SET OF TASKS:
1. List every point in the pregnancy, given in weeks, that the story of Marygrace's birth mentions.
2. In the story of Marygrace's birth, how many hospital stays were there during the months of bed rest?
3. Pick up the story of Marygrace's birth after its final sentence and continue it.

Marygrace Elizabeth Holt
Welcome to Marygrace's site!
Marygrace has been a true miracle and has been blessed by the Lord's hands from her conception.
Through her, we (her Mom and dad), have learned so much. We have seen how awesome the Lord is and what miraculous things he can do.
We hope that Marygrace's site touches you. Thank your for stopping bye and sharing a bit of our journey as we move a long with the "preemie dance".
Please make sure to check out her picture page, see how far she's come! :)
Blessings,
Mike and Shea

Marygrace's Story, Part 1
Our story begins in February of 1995.
We have an older child, who was ten at the time, that is biologically mine and by heart my husbands. We have been together since she was an infant and my husband legally adopted her. As she began to grow up as did my husband and myself, we felt nothing would bless our lives more than another child.
So, after ten years of doing nothing to prevent a pregnancy and then conscientiously trying to conceive for the last 2 with no luck, we decided to seek medical help.

We saw the fertility doctorand quickly conceived only to be devistated by a loss. After recovery time we returned to the docotr to try again did a round of IUI in my march cycle. I anxiously waited for the time period to lapse to do a home pregnancy test, but sadly, that first round didn't take. though saddened we were determined to keep doing it until we succeeded.
Happily for us, 2 weeks after our April cycle I began to feel sick and counted the seconds until I was allowed to take a hpt. To my delight the test quickly turned pink! We were ecstatic.

Sadly our joy was short-lived and quickly turned to worry.
At 8 weeks I started cramping, the doctor said that of course there was nothing they could do if I started miscarrying, but to take it easy and call if I started bleeding. Thankfully the cramping passed and all was well for the time being.
Until 12 weeks that is, I began cramping and lightly spotting and once again was told that if I started miscarrying there was nothing to be done to stop it.
I was told to take a leave at work and stay off my feet as much as possible, so I resigned from my position.
I of course took this advice and both the spotting and cramping once again stopped.
All seemed to be going well for the next 4 weeks until I was 16 and half weeks along. I went to use the bathroom and found I was covered in blood. No cramping, just a lot of blood.
My husband rushed me to the hospital and they examined me and hooked me to a monitor and thankfully there was still a strong heartbeat. I was relieved until they told me that I should prepare for the worst.
As I laid there in that exam room, hooked to a monitor, with my husband trying to comfort me, I started praying. I prayed for the first time in many years. I begged the Lord for his forgiveness and begged him to please protect my baby. After a while as suddenly as it started the bleeding stopped.
I was sent home and put on strict bed rest. The next few months were filled with hospital stays (32 in all), medications, a cervical stitch, and many intense moments. But, every time we were feeling it was over that little heartbeat would show up on the monitor, once again giving us a glimmer of hope.

At 22 weeks things seemed to have greatly improved. I was feeling great and had no more contractions or spotting. The baby was becoming very active, I was up graded from full to moderate bed rest, and we started to feel we were winning this battle.

MATERIAL SUPPLIED:
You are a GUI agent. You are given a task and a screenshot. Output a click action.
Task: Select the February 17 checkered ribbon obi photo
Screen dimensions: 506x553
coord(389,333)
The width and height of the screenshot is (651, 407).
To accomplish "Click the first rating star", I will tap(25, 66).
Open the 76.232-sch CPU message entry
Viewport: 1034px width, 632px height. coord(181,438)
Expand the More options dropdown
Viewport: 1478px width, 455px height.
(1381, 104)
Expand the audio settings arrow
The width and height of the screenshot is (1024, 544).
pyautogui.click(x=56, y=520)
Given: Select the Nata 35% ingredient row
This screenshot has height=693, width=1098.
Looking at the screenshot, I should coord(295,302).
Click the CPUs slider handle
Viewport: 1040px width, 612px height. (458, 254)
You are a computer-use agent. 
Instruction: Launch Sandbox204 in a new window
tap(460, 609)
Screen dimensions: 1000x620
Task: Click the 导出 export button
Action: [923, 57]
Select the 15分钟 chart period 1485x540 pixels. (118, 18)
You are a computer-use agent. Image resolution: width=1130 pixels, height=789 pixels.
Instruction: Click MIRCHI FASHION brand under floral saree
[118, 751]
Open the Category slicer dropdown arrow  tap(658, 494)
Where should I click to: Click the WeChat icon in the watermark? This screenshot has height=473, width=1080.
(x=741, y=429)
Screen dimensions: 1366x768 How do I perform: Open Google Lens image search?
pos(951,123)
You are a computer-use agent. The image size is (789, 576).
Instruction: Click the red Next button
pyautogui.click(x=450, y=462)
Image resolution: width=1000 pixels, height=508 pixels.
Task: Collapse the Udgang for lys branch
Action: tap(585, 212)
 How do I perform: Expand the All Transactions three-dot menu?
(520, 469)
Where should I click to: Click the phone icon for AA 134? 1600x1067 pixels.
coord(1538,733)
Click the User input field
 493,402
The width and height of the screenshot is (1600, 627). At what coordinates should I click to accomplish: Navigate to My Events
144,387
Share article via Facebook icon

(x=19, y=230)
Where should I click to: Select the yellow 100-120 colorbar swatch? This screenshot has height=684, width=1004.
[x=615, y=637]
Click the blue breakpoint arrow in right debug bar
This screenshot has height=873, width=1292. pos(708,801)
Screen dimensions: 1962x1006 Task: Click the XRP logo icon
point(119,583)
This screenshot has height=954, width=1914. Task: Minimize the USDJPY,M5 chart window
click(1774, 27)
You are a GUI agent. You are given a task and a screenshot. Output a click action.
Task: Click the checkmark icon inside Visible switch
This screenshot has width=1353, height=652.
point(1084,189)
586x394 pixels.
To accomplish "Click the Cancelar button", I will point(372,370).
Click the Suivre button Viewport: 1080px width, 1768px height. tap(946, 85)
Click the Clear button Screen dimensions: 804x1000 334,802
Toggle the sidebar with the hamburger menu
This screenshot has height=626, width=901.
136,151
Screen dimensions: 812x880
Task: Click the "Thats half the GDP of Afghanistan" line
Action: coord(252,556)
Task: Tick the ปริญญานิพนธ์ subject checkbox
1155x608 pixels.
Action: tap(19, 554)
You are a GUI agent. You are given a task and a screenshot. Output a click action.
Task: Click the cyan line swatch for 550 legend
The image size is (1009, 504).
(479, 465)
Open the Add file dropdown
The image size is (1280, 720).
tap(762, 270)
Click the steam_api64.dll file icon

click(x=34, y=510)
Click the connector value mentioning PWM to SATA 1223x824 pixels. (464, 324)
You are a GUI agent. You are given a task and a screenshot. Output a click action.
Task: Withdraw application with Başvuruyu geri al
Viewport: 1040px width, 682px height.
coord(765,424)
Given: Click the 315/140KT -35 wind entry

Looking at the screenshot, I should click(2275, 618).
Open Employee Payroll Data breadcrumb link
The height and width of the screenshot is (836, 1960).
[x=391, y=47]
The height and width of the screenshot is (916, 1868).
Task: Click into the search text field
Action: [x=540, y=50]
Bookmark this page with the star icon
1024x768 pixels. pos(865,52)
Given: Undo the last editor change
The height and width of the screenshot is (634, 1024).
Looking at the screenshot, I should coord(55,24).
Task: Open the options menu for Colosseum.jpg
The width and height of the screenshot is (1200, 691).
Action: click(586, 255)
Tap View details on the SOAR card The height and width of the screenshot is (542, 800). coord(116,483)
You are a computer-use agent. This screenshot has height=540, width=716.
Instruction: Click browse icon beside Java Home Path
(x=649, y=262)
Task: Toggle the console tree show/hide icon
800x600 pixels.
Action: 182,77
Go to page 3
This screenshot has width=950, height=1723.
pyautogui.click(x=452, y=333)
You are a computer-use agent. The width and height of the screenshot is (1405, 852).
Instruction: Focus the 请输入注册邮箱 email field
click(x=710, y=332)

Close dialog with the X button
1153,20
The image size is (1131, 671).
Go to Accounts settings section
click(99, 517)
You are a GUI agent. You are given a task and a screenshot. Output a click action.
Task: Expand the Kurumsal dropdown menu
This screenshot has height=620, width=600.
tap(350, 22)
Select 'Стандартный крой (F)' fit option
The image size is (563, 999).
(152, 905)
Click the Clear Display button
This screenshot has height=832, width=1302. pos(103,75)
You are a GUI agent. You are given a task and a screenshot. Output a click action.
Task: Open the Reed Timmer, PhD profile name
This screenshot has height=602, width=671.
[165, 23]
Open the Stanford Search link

OUTPUTS FOR THE TASKS:
1.
8 weeks
12 weeks
16 and a half weeks
22 weeks

2. There were 32 hospital stays.

3.
Sadly, once again this feeling was short lived.

On October 25, I had my routine OB appointment. I was 24 weeks and 4 days. I had felt great no more problems. But they were concerned about my blood pressure. It had been running high all along, but it was really concerning them today. My doctor decided it would be best to admit me to the hospital to get it under control.
So off to the hospital I went thinking it would be a day or two of rest and BP meds and then everything would be OK. I couldn't have been more wrong.
They did a routine ultra sound, which I was more than use to and had a small album full of pictures of my little peanut. This time there was something wrong. They wouldn't tell me what was wrong, but they kept calling people in to look at the ultra sound screen. I felt so terrified, but they wouldn't answer my questions. They took me back to my room and told me to wait for my doctor. I called my husband at work and he came to the hospital. We waited and waited, but the doctor never showed up. Finally at 6 PM my husband had him paged....The ultra sound techs forgot to call him! So he said to relax and wait until morning and he'd be in there first thing.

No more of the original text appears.